Recently, a meta-analysis of 21 phase 2b/3 dapagliflozin clinical trials indicated no increased risk for major adverse cardiovascular events with dapagliflozin [43]. Recent report also indicate that dapagliflozin treatment for up to 104 weeks was well tolerated in older patients [44], who are included in a high-risk population for cardiovascular diseases. Additionally, dapagliflozin treatment was associated with reduction of oxidative stress in patients with type 2 diabetes, which may benefit the cardiovascular system [45]. The favourable or neutral effects of dapagliflozin on the cardiovascular diseases risk found in this study may be associated with blood lipid profiles after dapagliflozin treatment.
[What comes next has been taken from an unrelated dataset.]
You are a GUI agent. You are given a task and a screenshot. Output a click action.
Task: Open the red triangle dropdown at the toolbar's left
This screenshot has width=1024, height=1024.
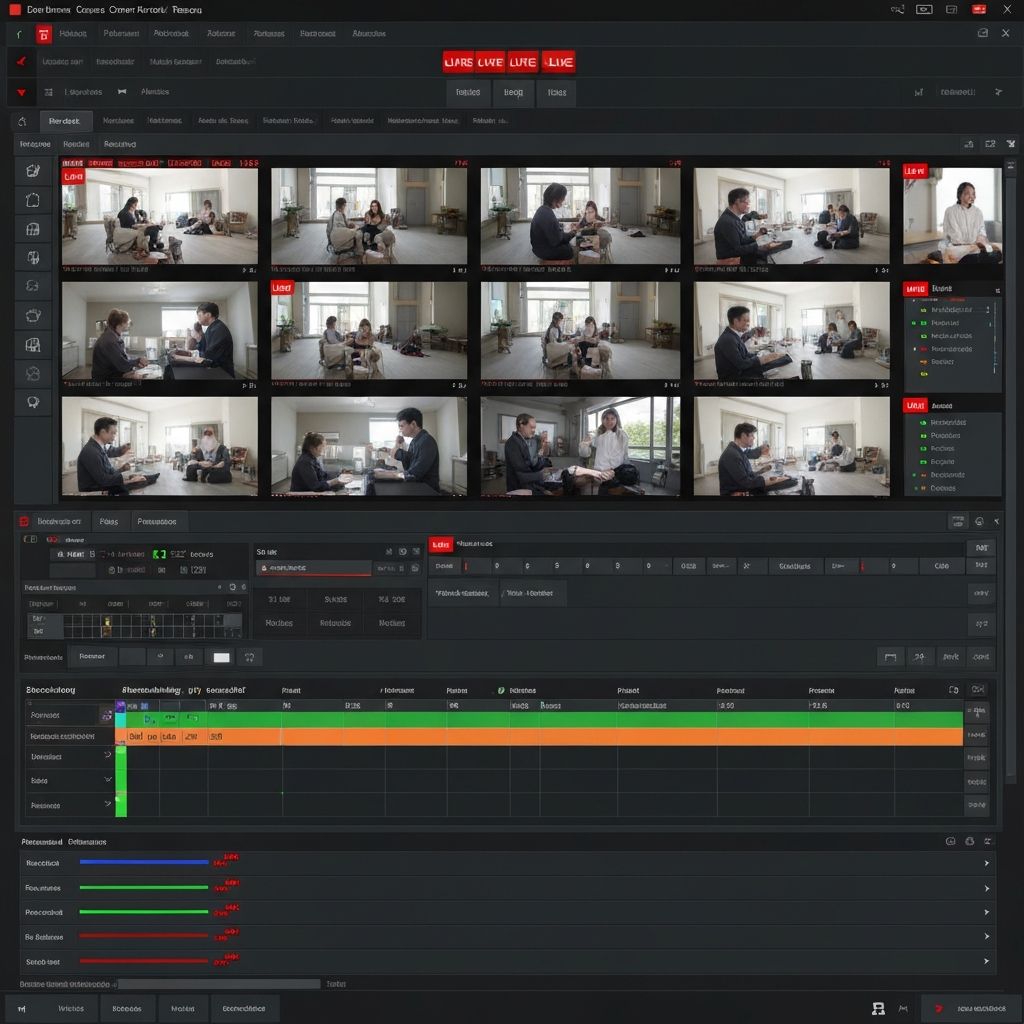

Changes in lipid profiles after sitagliptin treatment

We evaluated the effect of a DPP-4 inhibitor, sitagliptin, on plasma lipids and subspecies of LDL-C and HDL-C. Nakamura et al. [46] reported that 25, 50, 100 mg/day of sitagliptin treatment did not change the TG and LDL-C levels. Conversely, the treatment significantly reduced HDL-C levels for 12 months. Our present study showed that sitagliptin exhibited neutral effect on lipids and the subspecies of lipoproteins, which is in keeping with previous reports [47, 48]. Interestingly, Matikainen et al. reported that vildagliptin suppressed postprandial increases in TG [49], and that this suppression was associated with an increase in LDL-C particle diameter [50]. The conflicting result may be in part due to the amount of sitagliptin administrated. We used 50 mg/day of sitagliptin as a standard dose for Japanese patients, while 100 mg/day is the standard dose of sitagliptin in Western countries. Nevertheless, the results obtained from the sitagliptin-treated group may strengthen the validity of the results that dapagliflozin powerfully alters LDL-C and HDL-C subspecies.

Study limitations

Limitations of this study included the small number of study patients and short treatment period. Therefore, further studies are needed to verify the findings in this study.

Conclusions

In conclusion, an SGLT-2 inhibitor, dapagliflozin suppressed potent atherogenic sd LDL-C and increased HDL2-C. Although LDL-C was elevated by treatment with dapagliflozin, this increase was solely attributable to elevations in levels of the less atherogenic lb LDL-C. However, these findings were not observed after treatment with DPP-4 inhibitor, sitagliptin. Therefore, the use of new type of glucose-lowering agent, SGLT-2 inhibitor is unlikely to increase atherogenic risk.